Problem statement:
Each line from the one containing "Häkeln & Knüpfen (531, 1955)" through the end of the data below is to be output verbatim, with no lines added or left out.

----------

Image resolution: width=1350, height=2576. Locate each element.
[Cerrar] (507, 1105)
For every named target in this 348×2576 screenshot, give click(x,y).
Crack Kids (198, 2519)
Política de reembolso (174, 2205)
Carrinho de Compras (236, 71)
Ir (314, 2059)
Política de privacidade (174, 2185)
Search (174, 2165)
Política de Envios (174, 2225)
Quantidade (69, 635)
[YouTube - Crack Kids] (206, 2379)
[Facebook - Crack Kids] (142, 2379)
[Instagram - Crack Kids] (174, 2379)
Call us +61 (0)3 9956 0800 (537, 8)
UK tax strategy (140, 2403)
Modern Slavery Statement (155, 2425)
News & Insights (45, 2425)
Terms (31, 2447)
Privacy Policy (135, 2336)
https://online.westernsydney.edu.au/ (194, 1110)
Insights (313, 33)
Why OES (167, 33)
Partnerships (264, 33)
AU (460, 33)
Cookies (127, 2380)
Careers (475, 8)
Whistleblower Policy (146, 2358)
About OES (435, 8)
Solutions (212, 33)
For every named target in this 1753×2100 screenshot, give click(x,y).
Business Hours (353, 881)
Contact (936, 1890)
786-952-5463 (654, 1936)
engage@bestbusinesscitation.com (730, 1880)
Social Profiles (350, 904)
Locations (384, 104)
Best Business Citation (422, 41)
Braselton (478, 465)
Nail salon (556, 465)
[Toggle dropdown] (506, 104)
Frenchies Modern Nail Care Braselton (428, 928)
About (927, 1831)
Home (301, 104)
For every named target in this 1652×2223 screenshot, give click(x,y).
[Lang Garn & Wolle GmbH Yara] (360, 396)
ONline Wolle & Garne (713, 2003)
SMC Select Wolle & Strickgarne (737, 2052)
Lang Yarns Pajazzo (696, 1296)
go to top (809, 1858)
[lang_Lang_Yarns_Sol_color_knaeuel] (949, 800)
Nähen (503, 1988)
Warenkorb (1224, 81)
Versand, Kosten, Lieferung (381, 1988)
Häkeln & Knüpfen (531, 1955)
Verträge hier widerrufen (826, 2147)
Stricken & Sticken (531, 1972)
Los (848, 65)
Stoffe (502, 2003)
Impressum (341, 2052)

----------

Output:
Häkeln & Knüpfen (531, 1955)
Verträge hier widerrufen (826, 2147)
Stricken & Sticken (531, 1972)
Los (848, 65)
Stoffe (502, 2003)
Impressum (341, 2052)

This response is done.